No debería de haber tanto alboroto por algo así… Digo, está padrísimo pero el rollo que le hacen… es tan estúpido.

Fin.

¿Te pareció raro el cuento? ¿No le entendiste? No te preocupes, la primera vez que lo leyó, Victor tampoco lo entendió y él fue uno de los que lo inspiró. Verán hace ya muchos años, estábamos comiendo unas hamburguesas los Mosquetetos y yo y yo me fui al baño un minuto. Mientras que yo no estaba, los muchachos iniciaron una discusión interesante sobre cómo convenía que uno abordara el tema de su primer beso. Uno de ellos opinaba que lo mejor era que tu primer beso fuera con tu pareja, con una persona en la que confiaras, una persona con la que existiera cariño, amor, confianza, un vínculo emocional, mientras que otro de ellos, argumentaba todo lo contrario. Lo mejor era que tu primer beso fuera con alguien completamente desconocido porque al ser la primera vez, era una garantía que lo harías mal, mejor practicar con desconocidas para que cuando llegara la persona indicada, alguien con quien quisieras una relación seria, ya supieras lo que estabas haciendo y no la regaras. 

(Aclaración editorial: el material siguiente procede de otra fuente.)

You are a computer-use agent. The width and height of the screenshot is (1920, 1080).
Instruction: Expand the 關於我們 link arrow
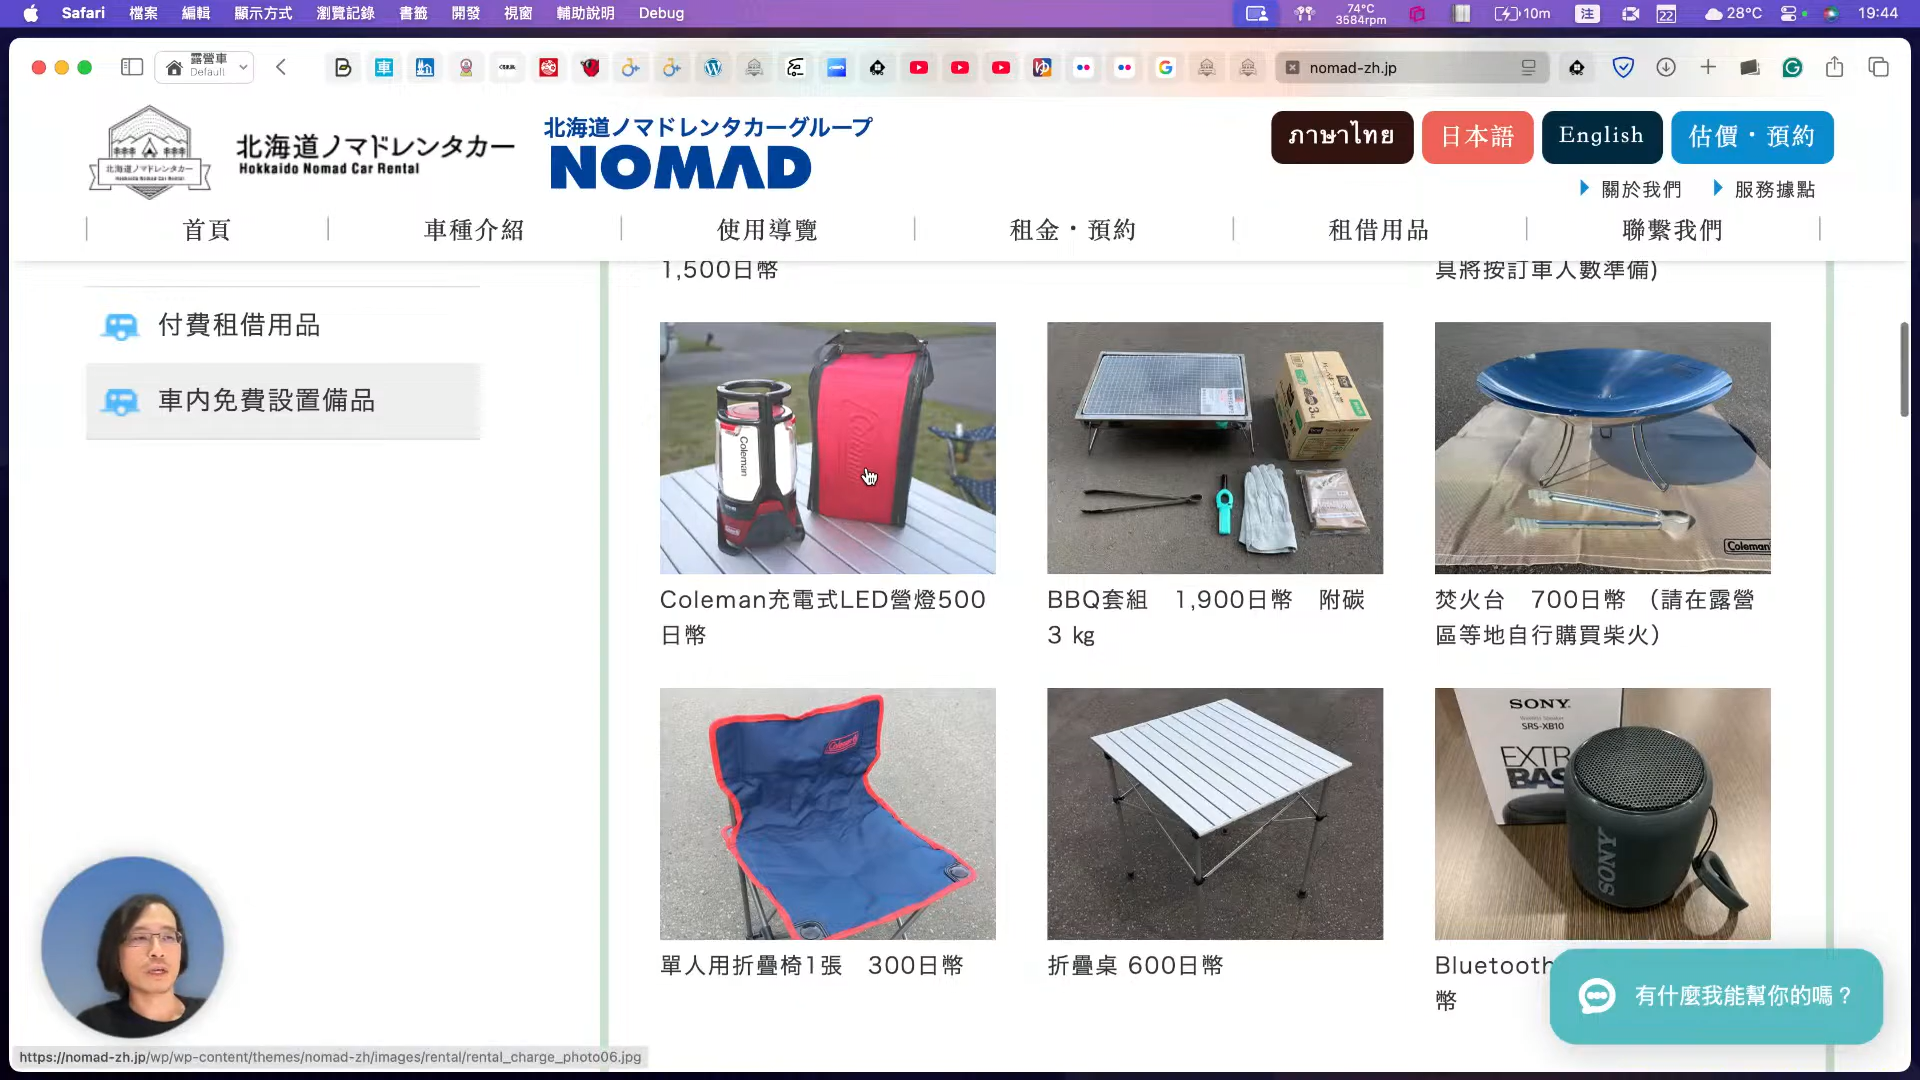[x=1584, y=188]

Yo estaba en el baño cuando esto sucedió así que eran cuatro mosquetetos teniendo esta discusión, dos contra dos. Cuando regresé, todos estuvieron contentos porque por fin había llegado alguien para declarar el desempate sólo que no me plantearon el debate así tal cual, no. Los Mosquetetos decidieron ponerse metafóricos y en vez de preguntarme literalmente lo que estaban discutiendo, me plantearon lo siguiente:

"Javi, a ver, ¿tú qué crees que es mejor? ¿Que la primera vez que manejes, el coche con el que aprendas a manejar sea un ferrari o un bocho? ¿Verdad que es mejor aprender con un bocho para que si lo chocas (que es muy probable que suceda) al menos no estés destruyendo un coche buenísimo? Es más, mejor que el primer coche que manejes, ni sea tuyo porque así si lo chocas, no tienes tanto problema, ¿no crees?"

Yo, no sabiendo de lo que estaban hablando realmente lo medité un rato y contesté "Pues mis hermanos y yo aprendimos a manejar con el coche de mi papá. Ese coche es el primer que manejamos todos y ya luego nos metimos a clases".

Yo sólo vi sin comprender, como iban procesando las implicaciones de lo que acababa de decir y cómo sus caras cambiaban de confusión a horror y escándalo y cómo se arrepentían de haberme hecho la pregunta en primer lugar. 

Y así fue como maté su analogía.

Luego me explicaron a lo que se referían en realidad y yo morí de risa. No tomé ninguno de los dos lados porque me pareció que ambos casos eran muy válidos y cada quién podía hacer lo que más le acomodara. Además, en ese entonces todavía no daba mi primer beso así que no tenía nada para sustentar una opinión. Al final, mi primer beso resultó ser un Ferrari y no lo choqué. Pero esa es otra historia que dejaremos para otro momento.

El caso es que esa anécdota inspiró este cuento.